JTI - Deploy through a pipeline

Deploy through a pipeline

A GitLab pipeline showing an automated integration-test stage followed by a deploy job that pushes the application to a production server.

If you have used Vercel or Render before — you have already been a customer of a pipeline like this one. This exercise shows you what is happening behind their "deploy" button. See section 5 at the bottom for how the pieces map.

When everything works locally, you want every push to main to land on your server automatically. In this exercise you will create a small GitLab pipeline with two stages:

  1. integration-test — runs your tests (we will expand this next week when we add automated testing).
  2. deploy — connects to your production server over SSH and starts the new version of the application.
In real-world projects you typically also have a separate staging environment that auto-deploys for manual testing before a production release. We skip staging here since this is your first pipeline — you can add it later once the basics work.

1 The .gitlab-ci.yml file

To create a pipeline on GitLab, create a file named .gitlab-ci.yml in the root of your project. (Doing this in the web UI of GitLab is convenient — it gives you live validation.)

Create the two stages — integration-test and deploy. Start with deploy since that is where most of the new things happen (SSH, Docker, environment variables). The integration-test stage can start as a placeholder that just runs echo "tests go here" for now — next week you will fill it with real tests.

A couple of things that usually trip people up:

  • The GitLab runner needs access to your private SSH key. Store it as a CI/CD variable (see below) — never commit it.
  • The runner also needs to trust your server's host key. See "Verifying the SSH host keys" in the GitLab documentation.

Example project - .gitlab-ci.yml

Pipeline environment variables

Set the following variables under Settings → CI/CD → Variables on your GitLab project:

  • PRODUCTION_HOST — IP-address of the production server.
  • SSH_PRIVATE_KEY — private key used to connect to the server.
  • SESSION_SECRET — used by Node and baked into the container.
  • DOCKER_PORT — port to start Docker on. (In our setup the server is mapped to port 80.)

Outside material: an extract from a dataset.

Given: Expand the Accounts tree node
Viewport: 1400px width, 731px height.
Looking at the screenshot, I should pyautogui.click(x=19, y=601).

Image showing the variable names listed above

2 Validate your pipeline

Open CI/CD → Editor and click Validate. From the same screen you can also visualize the pipeline.

To run the pipeline:

  • Push a new commit to the project, or
  • Click Run Pipeline under CI/CD → Pipelines.

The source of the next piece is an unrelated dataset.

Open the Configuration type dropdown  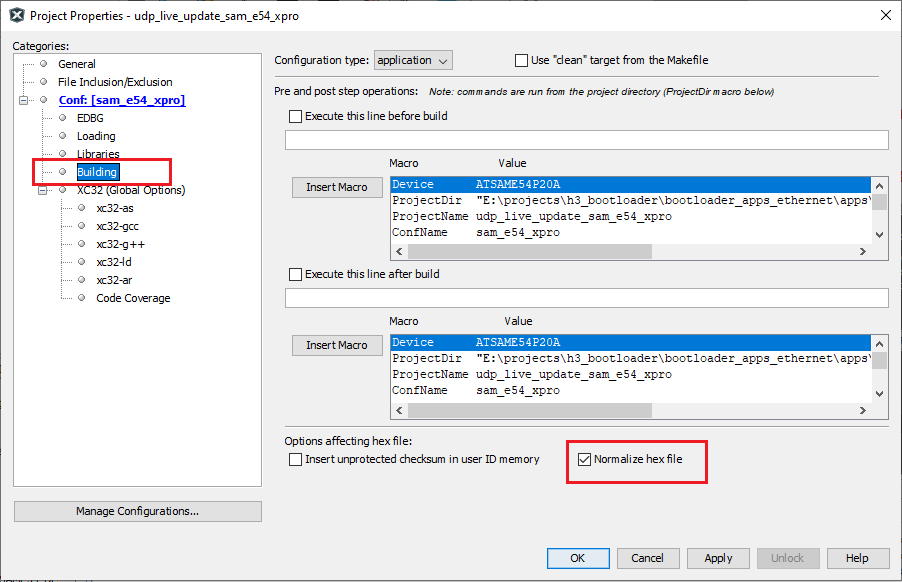[413, 60]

If a job fails, open it and read the command-line output — the actual error is almost always in there.

Make a small visible change (a CSS color, a heading) and wait for the pipeline to finish. Then click Deployments → Environments to get the link to your running app and confirm the change is live.

3 Done

Open PRODUCTION_HOST in your browser — you should see the JTI application.

You now have a CI/CD pipeline for your application: develop locally, push to main, and the new version deploys automatically.

4 Troubleshooting

If the pipeline fails, work through these in order:

  • Read the job output first. Click the failed job in GitLab — the error is almost always in the log. Most problems are SSH, Docker, or environment variable related.
  • SSH issues. Double-check that SSH_PRIVATE_KEY is correctly set (no extra spaces or missing line breaks) and that the host key has been added to known_hosts (the ssh-keyscan step in the example handles this).
  • Docker issues. SSH into the server manually and run docker ps to see if the container is running. If it is but the app doesn't respond, check docker logs <container_id>.
  • Environment variables. Verify that all four variables (PRODUCTION_HOST, SSH_PRIVATE_KEY, SESSION_SECRET, DOCKER_PORT) are set in GitLab's CI/CD settings and that your application actually reads them.

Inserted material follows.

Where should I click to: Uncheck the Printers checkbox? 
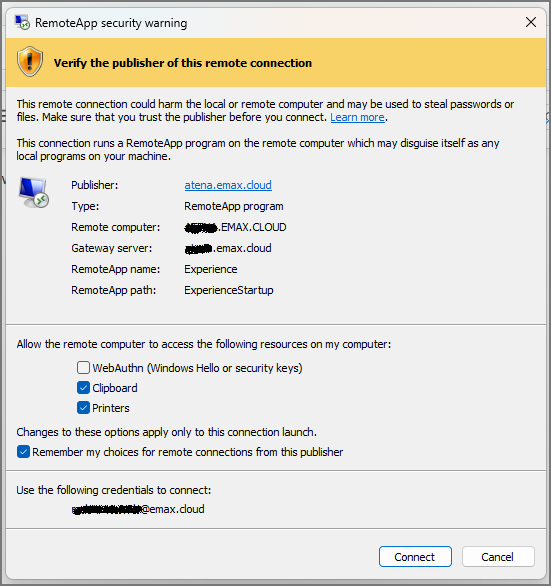[83, 408]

5 How this maps to Vercel and Render

If you have deployed apps on Vercel or Render before, you have already been a customer of a pipeline like this one — they run one for you behind the scenes. This exercise shows you what is behind their "deploy" button.

What you build hereVercel / Render equivalent
.gitlab-ci.yml integration-test job.github/workflows/ci.yml running tests on push
.gitlab-ci.yml deploy job (SSH + Docker)Vercel/Render's build & deploy platform (hidden)
You own the VM and every stepThey own the infrastructure; you only own the test gate

You can absolutely add a testing stage to a Vercel/Render flow — typically through GitHub Actions:

Then gate the auto-deploy on the check passing:

  • VercelSettings → Git → Ignored Build Step (or Required Checks on Pro plans) tells Vercel to skip the deploy when this workflow fails.
  • Render — enable branch protection in GitHub so the deploy webhook only fires once the check has passed.

What is portable from this week: the test gate itself — same idea on GitLab, GitHub Actions, or any CI system. What is not portable: the deploy step. On Vercel/Render that step is hidden from you. Here you write it yourself, line by line — and that is the part worth understanding.